There are lots of situations in soft furnishings when we need to use or make a template - here are some top tips.
Bay windows — several track manufacturers have free measuring devices for checking the size of the angles in splayed bay windows. These help when ordering custom poles or tracks. If you’re needing to fit roman blind tracks in a bay, then use offcuts of the actual track profile (if you have them) held inside the window frame to make sure the blinds are the right width to sit neatly next to each other. If you don’t have track offcuts, make some heading buckram strips the same depth as the track you use and take them on site instead.
Cushions — you can buy heavy duty plastic templates with markings for multiple sizes printed on them, Merrick & Day supply on trade and retail terms. You place these on the fabric and can still see the design through them for pattern placement, there are small holes to allow you to use a pencil or fabric pen to mark the corners which you then join up as cutting lines. They are also available with shaped corners which some makers prefer.

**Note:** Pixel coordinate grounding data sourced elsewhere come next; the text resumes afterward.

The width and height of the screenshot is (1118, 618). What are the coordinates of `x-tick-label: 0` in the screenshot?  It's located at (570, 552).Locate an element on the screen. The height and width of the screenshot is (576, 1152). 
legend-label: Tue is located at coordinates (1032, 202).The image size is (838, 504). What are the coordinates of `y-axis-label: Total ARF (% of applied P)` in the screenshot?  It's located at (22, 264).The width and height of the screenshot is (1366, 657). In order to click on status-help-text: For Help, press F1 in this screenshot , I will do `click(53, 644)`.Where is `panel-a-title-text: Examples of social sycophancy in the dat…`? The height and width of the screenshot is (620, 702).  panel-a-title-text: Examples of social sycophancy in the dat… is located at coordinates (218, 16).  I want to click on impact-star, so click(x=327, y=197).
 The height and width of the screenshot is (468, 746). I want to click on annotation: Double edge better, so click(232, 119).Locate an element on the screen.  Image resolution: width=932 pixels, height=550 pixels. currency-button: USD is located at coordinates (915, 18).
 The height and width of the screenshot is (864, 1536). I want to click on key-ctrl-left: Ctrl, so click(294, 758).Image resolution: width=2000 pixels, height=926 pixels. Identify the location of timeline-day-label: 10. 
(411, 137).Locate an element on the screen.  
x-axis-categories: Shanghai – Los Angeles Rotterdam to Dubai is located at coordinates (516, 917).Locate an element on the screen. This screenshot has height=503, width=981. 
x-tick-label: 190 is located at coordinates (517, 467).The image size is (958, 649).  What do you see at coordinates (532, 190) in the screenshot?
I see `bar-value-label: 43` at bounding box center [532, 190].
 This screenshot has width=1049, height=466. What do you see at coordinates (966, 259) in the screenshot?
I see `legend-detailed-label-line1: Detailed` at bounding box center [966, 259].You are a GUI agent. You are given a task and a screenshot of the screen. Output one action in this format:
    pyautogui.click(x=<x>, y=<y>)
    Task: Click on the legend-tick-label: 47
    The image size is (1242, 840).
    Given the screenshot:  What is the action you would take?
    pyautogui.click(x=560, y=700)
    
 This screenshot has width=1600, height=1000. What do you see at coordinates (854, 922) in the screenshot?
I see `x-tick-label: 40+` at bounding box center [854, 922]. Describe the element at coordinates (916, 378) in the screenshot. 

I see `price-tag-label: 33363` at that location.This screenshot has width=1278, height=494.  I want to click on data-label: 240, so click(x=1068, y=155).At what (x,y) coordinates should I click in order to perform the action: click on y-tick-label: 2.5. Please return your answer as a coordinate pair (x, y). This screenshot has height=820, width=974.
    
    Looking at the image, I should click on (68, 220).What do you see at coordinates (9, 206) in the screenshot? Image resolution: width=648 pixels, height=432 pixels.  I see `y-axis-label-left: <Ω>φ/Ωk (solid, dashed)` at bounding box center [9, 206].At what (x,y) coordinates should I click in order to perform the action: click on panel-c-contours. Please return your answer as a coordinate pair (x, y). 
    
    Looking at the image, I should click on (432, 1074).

Tiebacks — if you make a lot of shaped curtain tiebacks then it’s worth buying sturdy acrylic templates to quickly mark the shapes on buckram and/or on the fabric to speed up the process.
Window seats — wallpaper lining paper is great for making templates for window seats which are often uneven shapes. For large seats cut a hole in the middle of the paper and put a length of tape across it to anchor the paper while you’re dealing with the edges and corners. For shaped cushions, seat backs or window seats, you might want to buy some spot and cross paper which has a grid of marks printed on it to speed up measuring and drawing straight lines. It’s around 90cm wide so is great for larger projects, you can find it online.
Pelmets — wallpaper lining is also great for mocking-up pelmets to check the drop is suitable, and for making a template for shaped lower edges.
Shaped hems — the sticky-back plastic sold for making tiebacks and pelmets has various hem shaping options printed on it. These are useful to copy when making your own pelmet boards or shaped hems on a blind.
Curtain eyelet spacing — if you make your eyelet headings to a set size, for instance 16cm centre-to-centre, then you can quickly mark them out with a piece of card or buckram marked at 8cm and 16cm intervals. Then use a tagging gun to mark the eyelet positions with plastic tags before taking to the press. Over wide panels this can be more accurate than the spacer set on to the press itself. If you use plastic eyelets and cut the holes by hand, then keep a piece of eyelet tape as your template to mark the positions. If you need to make curtains with custom spacing then you can use curtain heading buckram to make your own template.